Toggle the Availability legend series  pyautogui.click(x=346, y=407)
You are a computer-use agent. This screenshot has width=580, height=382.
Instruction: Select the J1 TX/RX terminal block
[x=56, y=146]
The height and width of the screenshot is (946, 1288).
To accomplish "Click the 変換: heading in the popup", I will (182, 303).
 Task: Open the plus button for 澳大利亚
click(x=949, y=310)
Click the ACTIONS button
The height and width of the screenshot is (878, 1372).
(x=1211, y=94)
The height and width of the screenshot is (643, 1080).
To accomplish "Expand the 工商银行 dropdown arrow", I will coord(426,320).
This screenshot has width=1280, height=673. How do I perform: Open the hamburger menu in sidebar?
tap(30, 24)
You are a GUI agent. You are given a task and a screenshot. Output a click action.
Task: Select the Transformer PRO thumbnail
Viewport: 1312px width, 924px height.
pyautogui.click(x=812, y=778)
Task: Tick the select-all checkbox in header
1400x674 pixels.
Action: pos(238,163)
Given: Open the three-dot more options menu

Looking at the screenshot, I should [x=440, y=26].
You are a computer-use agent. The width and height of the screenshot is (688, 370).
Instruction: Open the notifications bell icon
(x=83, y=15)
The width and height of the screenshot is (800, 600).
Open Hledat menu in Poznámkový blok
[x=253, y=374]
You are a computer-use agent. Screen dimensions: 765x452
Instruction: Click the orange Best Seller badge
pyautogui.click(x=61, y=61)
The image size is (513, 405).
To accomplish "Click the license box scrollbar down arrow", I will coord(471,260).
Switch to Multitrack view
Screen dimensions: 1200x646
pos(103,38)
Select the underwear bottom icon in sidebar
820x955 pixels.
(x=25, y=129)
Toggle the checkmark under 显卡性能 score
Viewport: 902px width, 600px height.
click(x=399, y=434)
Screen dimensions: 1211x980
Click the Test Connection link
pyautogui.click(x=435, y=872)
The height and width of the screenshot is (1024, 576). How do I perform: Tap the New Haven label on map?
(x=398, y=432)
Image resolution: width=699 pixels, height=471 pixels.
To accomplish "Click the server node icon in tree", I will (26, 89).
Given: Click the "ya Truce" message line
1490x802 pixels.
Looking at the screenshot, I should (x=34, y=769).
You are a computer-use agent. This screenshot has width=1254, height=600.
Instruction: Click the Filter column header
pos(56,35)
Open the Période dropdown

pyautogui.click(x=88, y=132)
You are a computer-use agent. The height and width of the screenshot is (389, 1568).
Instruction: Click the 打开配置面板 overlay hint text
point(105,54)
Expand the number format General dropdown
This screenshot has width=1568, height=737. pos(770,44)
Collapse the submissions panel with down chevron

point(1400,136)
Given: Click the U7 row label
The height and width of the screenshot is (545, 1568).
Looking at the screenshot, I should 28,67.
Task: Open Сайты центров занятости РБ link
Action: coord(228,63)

-*-*-

Looking at the data above, write out exactly the lines that start at the one containing "Screen dimensions: 1211x980" and end at the one containing "You are a computer-use agent. The height"; include both and nothing beyond.

* **RESULT OF THE EXERCISE**
Screen dimensions: 1211x980
Click the Test Connection link
pyautogui.click(x=435, y=872)
The height and width of the screenshot is (1024, 576). How do I perform: Tap the New Haven label on map?
(x=398, y=432)
Image resolution: width=699 pixels, height=471 pixels.
To accomplish "Click the server node icon in tree", I will (26, 89).
Given: Click the "ya Truce" message line
1490x802 pixels.
Looking at the screenshot, I should (x=34, y=769).
You are a computer-use agent. This screenshot has width=1254, height=600.
Instruction: Click the Filter column header
pos(56,35)
Open the Période dropdown

pyautogui.click(x=88, y=132)
You are a computer-use agent. The height and width of the screenshot is (389, 1568).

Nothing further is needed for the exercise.